■ Prompt ■
Once the line with "name on line 8" is found in the entries below, repeat it and each following line exactly, up to and including the line with "Task: Open Absence". Add no other lines.

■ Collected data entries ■
-----
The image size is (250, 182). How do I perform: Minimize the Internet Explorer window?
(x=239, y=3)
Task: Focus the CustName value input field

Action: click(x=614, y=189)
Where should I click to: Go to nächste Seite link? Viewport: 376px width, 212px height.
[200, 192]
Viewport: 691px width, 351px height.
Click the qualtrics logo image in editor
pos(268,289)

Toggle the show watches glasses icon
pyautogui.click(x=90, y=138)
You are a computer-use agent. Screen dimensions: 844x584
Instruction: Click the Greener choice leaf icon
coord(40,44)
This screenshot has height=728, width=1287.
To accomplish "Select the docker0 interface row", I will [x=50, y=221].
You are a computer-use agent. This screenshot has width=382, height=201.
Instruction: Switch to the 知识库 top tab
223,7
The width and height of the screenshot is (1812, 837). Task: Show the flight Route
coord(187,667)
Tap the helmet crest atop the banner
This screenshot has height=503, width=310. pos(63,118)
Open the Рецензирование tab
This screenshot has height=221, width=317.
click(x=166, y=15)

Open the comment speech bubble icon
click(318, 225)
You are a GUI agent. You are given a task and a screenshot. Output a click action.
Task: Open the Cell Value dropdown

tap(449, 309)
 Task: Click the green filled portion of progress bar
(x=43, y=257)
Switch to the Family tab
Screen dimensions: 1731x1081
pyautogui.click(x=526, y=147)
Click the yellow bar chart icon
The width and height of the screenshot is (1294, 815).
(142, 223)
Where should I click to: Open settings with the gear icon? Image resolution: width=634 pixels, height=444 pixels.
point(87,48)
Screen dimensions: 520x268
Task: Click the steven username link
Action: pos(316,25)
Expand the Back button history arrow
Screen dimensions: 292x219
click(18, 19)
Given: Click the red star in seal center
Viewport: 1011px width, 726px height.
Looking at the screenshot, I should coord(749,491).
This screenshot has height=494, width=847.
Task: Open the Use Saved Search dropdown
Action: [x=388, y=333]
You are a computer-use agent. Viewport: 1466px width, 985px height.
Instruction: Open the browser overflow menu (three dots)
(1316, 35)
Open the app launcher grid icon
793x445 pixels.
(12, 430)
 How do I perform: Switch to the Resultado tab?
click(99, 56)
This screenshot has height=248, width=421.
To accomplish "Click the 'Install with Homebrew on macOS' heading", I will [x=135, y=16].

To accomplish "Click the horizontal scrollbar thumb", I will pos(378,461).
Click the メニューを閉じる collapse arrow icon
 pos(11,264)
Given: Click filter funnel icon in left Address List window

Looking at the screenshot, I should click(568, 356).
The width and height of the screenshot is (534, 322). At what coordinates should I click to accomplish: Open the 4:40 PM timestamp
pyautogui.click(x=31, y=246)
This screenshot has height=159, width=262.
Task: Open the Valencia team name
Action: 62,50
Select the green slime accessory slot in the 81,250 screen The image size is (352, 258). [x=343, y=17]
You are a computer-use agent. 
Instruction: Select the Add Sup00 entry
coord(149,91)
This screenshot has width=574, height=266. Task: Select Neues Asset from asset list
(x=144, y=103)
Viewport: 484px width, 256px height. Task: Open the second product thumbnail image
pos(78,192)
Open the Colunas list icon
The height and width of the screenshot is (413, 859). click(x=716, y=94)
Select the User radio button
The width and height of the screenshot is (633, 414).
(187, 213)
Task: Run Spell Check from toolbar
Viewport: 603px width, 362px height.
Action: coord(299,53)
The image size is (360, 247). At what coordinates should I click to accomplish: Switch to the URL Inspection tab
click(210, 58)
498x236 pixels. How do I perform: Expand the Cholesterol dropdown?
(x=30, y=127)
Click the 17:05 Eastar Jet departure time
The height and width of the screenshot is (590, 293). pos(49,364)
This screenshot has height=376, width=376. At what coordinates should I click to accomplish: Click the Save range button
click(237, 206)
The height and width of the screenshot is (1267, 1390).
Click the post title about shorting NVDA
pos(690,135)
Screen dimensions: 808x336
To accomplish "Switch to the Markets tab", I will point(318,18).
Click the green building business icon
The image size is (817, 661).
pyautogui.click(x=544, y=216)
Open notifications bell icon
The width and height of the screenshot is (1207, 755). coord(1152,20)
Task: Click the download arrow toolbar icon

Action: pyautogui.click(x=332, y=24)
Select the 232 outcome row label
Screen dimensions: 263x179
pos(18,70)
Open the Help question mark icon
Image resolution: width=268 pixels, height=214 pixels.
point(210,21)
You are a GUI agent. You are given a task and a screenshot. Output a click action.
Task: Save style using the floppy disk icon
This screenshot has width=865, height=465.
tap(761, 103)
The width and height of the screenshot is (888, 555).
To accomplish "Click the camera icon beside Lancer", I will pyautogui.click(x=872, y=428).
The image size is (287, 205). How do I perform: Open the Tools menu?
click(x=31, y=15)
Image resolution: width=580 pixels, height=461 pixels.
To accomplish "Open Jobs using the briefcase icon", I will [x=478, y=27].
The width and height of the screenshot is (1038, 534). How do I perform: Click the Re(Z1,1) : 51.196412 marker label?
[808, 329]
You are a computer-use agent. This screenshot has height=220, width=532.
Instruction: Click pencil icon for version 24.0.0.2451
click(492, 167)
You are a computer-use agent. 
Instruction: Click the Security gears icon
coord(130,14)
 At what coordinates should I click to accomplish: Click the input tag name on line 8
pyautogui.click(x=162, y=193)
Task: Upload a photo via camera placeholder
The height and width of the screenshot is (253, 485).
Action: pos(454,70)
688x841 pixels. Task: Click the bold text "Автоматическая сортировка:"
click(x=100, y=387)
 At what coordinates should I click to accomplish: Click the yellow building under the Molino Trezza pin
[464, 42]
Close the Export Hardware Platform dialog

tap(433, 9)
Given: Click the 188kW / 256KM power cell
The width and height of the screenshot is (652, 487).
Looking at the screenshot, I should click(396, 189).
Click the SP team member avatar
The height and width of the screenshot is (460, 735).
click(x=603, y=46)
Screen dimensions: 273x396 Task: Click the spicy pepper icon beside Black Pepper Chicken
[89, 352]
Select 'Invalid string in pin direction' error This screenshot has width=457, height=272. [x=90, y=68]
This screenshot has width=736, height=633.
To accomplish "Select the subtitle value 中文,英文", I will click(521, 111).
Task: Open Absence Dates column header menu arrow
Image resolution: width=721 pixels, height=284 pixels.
-----
■ Solution ■
 At what coordinates should I click to accomplish: Click the input tag name on line 8
pyautogui.click(x=162, y=193)
Task: Upload a photo via camera placeholder
The height and width of the screenshot is (253, 485).
Action: pos(454,70)
688x841 pixels. Task: Click the bold text "Автоматическая сортировка:"
click(x=100, y=387)
 At what coordinates should I click to accomplish: Click the yellow building under the Molino Trezza pin
[464, 42]
Close the Export Hardware Platform dialog

tap(433, 9)
Given: Click the 188kW / 256KM power cell
The width and height of the screenshot is (652, 487).
Looking at the screenshot, I should click(396, 189).
Click the SP team member avatar
The height and width of the screenshot is (460, 735).
click(x=603, y=46)
Screen dimensions: 273x396 Task: Click the spicy pepper icon beside Black Pepper Chicken
[89, 352]
Select 'Invalid string in pin direction' error This screenshot has width=457, height=272. [x=90, y=68]
This screenshot has width=736, height=633.
To accomplish "Select the subtitle value 中文,英文", I will click(521, 111).
Task: Open Absence Dates column header menu arrow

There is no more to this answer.